Mineralogical Thermometry

 

a set of methods that make possible recreation of the physical and chemical conditions of endogenous formation of minerals. Very small systems of gaseous, liquid, and solid inclusions in minerals are used as a source of genetic information in mineralogical thermometry.

The homogenization method is one of the main techniques in mineralogical thermometry. The method entails the restoration (homogenization) of the original uniform state (a liquid water-salt or gaseous solution and magmatic melt) by heating the inclusions under a microscope. The homogenization method is used to determine the temperature at which the original volume of the vacuole is filled by the liquid. The temperature at which the gas bubble disappears determines the temperature at which microscopic portions of the melt or hydrothermal salt solution are captured by the mineral, which is at a minimum under pressure. Gaseous-liquid inclusions of various growth zones of crystals reveal the course of changes with temperature, and those in mineral parageneses of various stages of the formation of veins of ore make possible establishment of the thermodynamics of the formation of a deposit as a whole in relative values of the homogenization temperatures (Th).

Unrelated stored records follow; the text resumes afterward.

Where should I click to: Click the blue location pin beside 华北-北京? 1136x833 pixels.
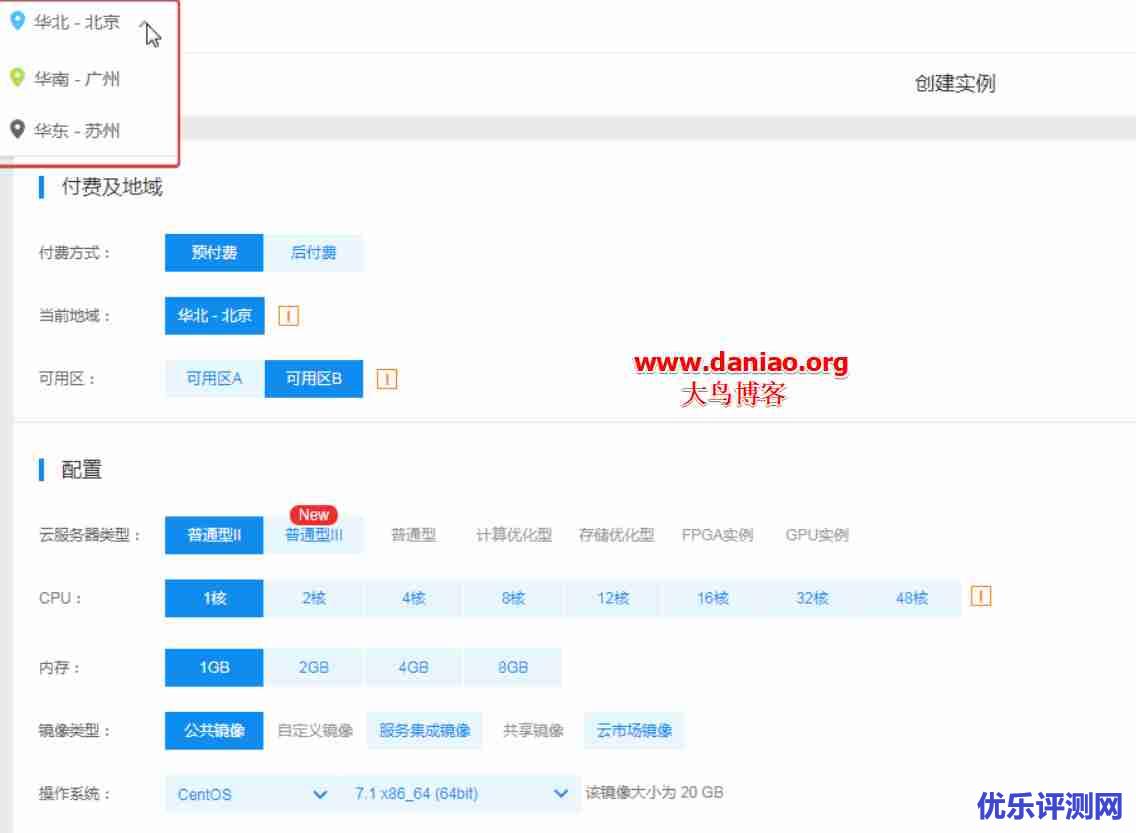pyautogui.click(x=17, y=20)
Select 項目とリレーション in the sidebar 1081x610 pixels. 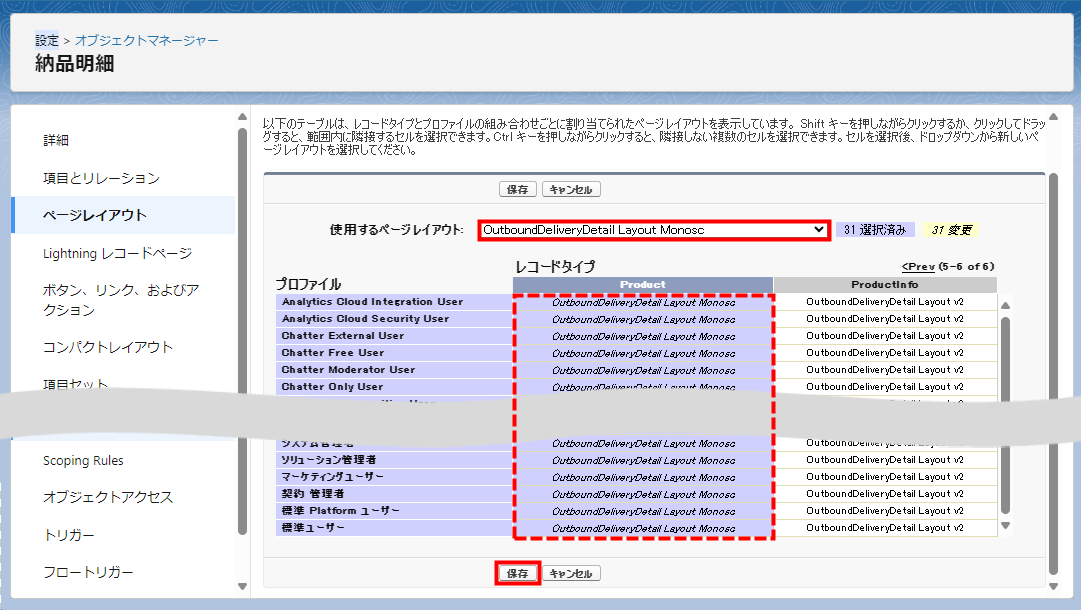[x=101, y=178]
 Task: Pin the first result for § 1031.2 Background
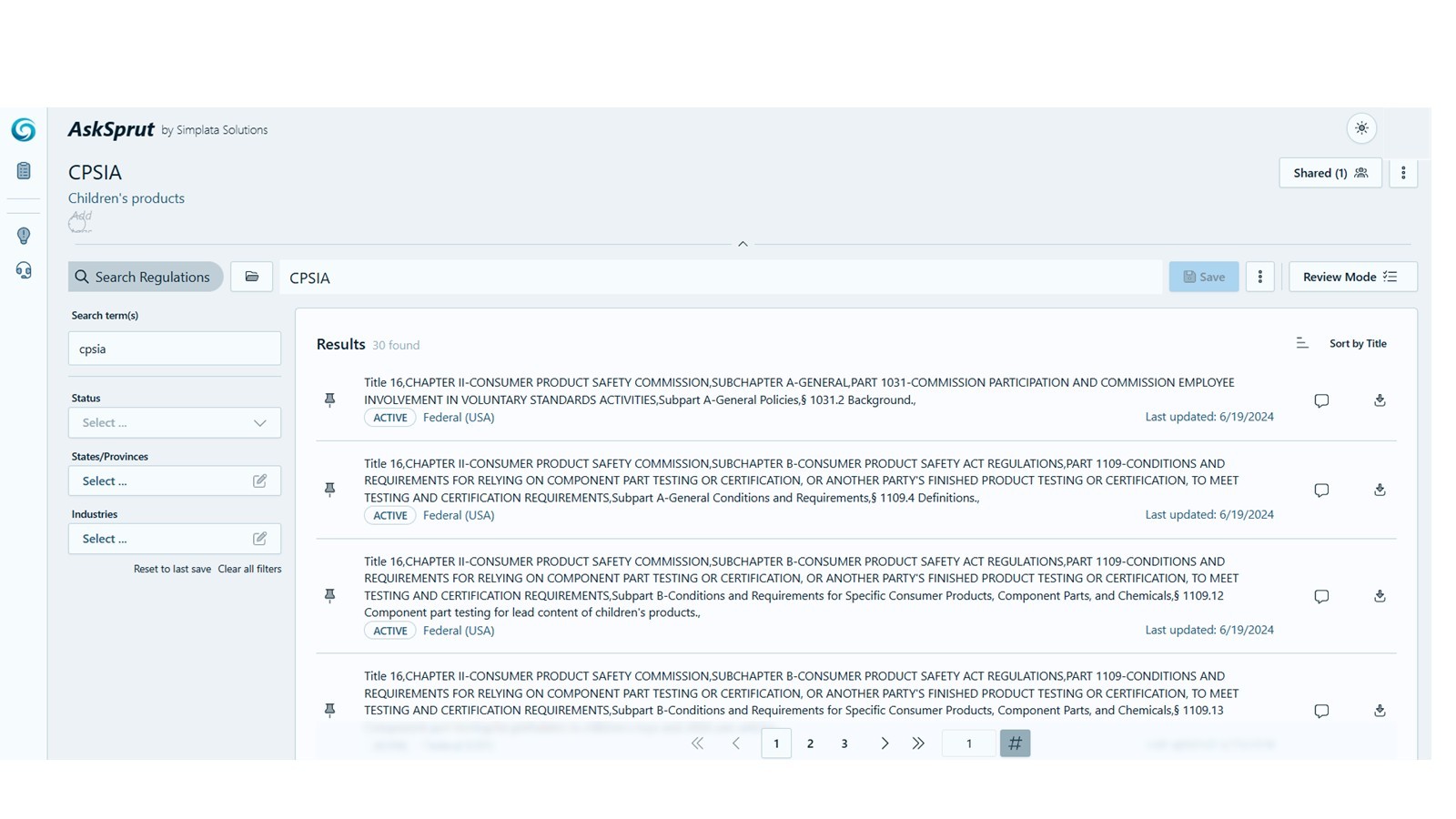pyautogui.click(x=330, y=399)
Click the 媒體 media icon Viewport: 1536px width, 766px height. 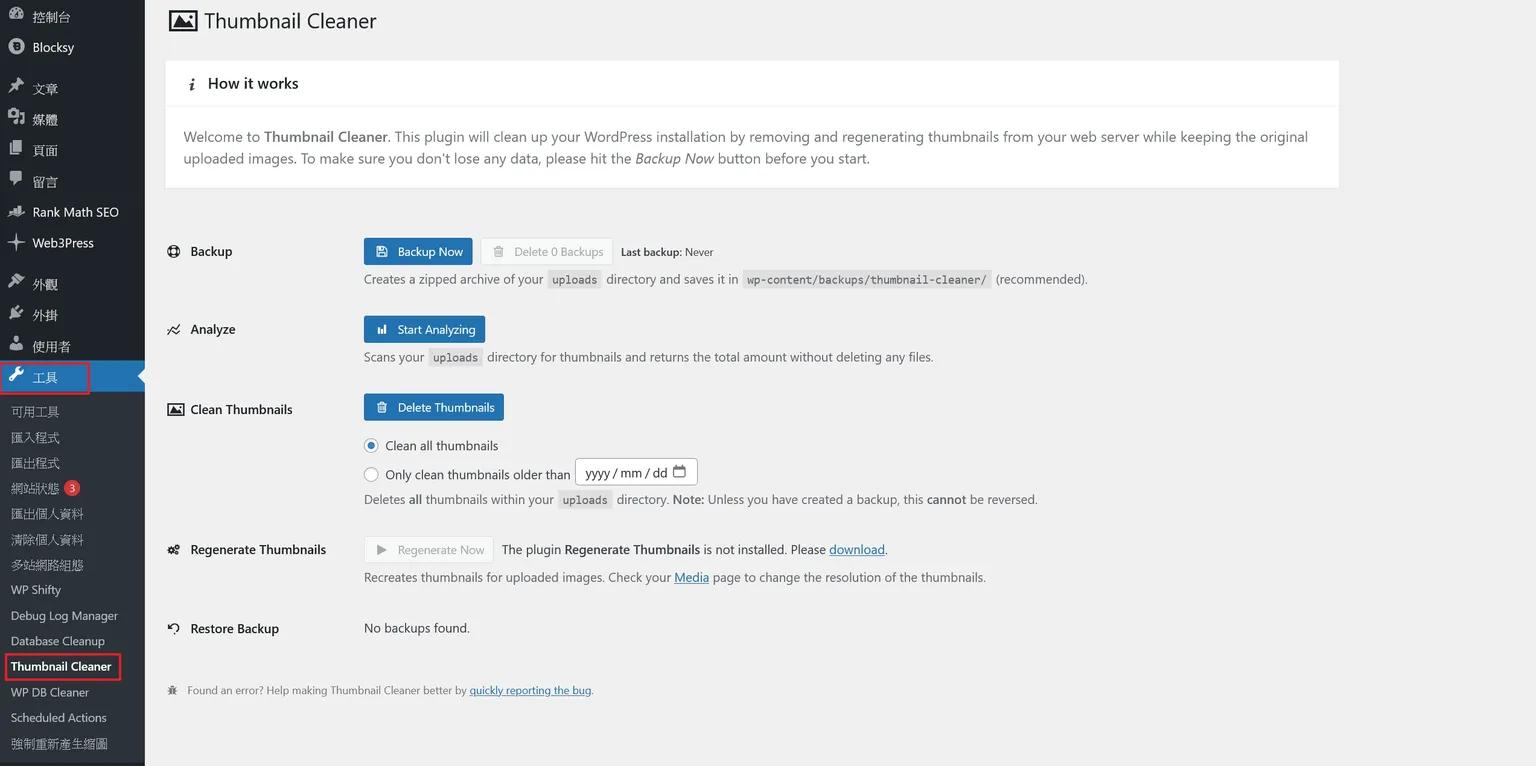[16, 118]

The homogenization method is usually combined with two auxiliary methods: the visual method (empirical curves) and the decrepitation method (disruption of inclusions). The visual method is based on the determination, under a microscope, of the percentage ratios of the volumes of gas and the liquid that was hot and homogeneous upon conservation and, upon subsequent cooling to ordinary temperatures, condensed with the formation of a gas (vapor) bubble of volume V that is proportional to the extent of heating of the aqueous solution. This temperature (Tv) is determined up to 200°C with good accuracy according to empirical temperature-volume curves. Above Th, the inclusions are disrupted because of a sharp increase in internal pressure, and the effect of their disruption (decrepitation) is determined by means of a pulse counter on an oscillograph or automatic recorder, using electron amplifiers. The temperature of onset of massive disruptions (Td) is assumed to be greater than Th, but the values are taken as being to some extent close to the temperatures of mineral formation. The decrepitation method is inferior in accuracy to the homogenization method but is suitable for both transparent and opaque minerals. The temperature points obtained by these methods for abyssal processes of the geological past (Th, Tv, and Td) have their own significance, apart from discrepancies with any temperature scale adopted for the surface of the earth. In temperature experiments with inclusions, the relative course of changes in energy levels in endogenous mineral formation processes is revealed by a group of methods.

REFERENCES

Ermakov, N. P. Kriterii poznaniia genezisa mineralov i sreda rudoobrazovaniia. L’vov, 1949. (Mineralogicheskii sbornik, no. 3, supplement 1.)
Ermakov, N. P. Geokhimicheskie sistemy vkliuchenii v mineralakh. Moscow, 1972.
Roedder, E. Composition of Fluid Inclusions. Washington, 1972. (Geological Survey Professional Paper, 440-JJ.)